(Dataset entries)
────

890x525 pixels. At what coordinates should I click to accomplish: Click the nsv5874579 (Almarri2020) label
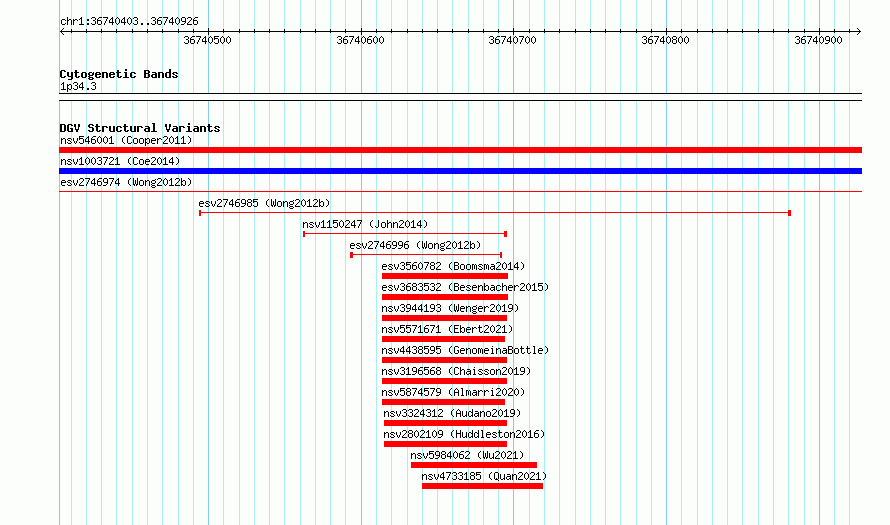tap(453, 392)
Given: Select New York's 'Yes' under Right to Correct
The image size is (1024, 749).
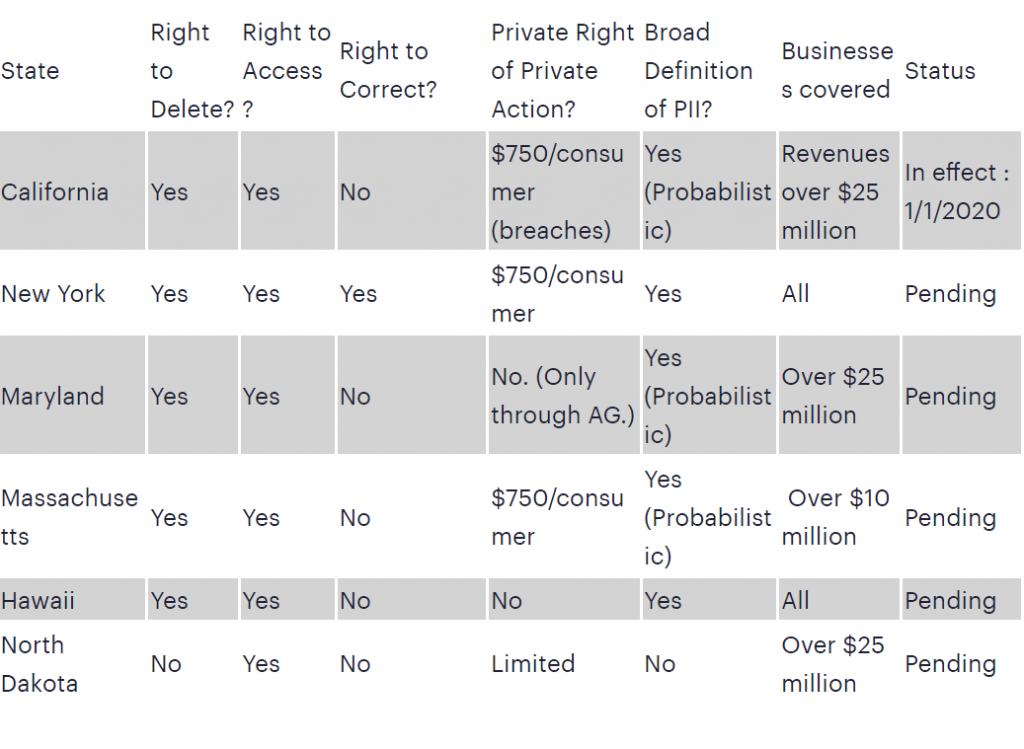Looking at the screenshot, I should pyautogui.click(x=358, y=294).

────

> **What to work on**: Word-for-word copy, no pictures: write out the entries above in full.

> **Answer to this exercise**:
890x525 pixels. At what coordinates should I click to accomplish: Click the nsv5874579 (Almarri2020) label
tap(453, 392)
Given: Select New York's 'Yes' under Right to Correct
The image size is (1024, 749).
Looking at the screenshot, I should pyautogui.click(x=358, y=294).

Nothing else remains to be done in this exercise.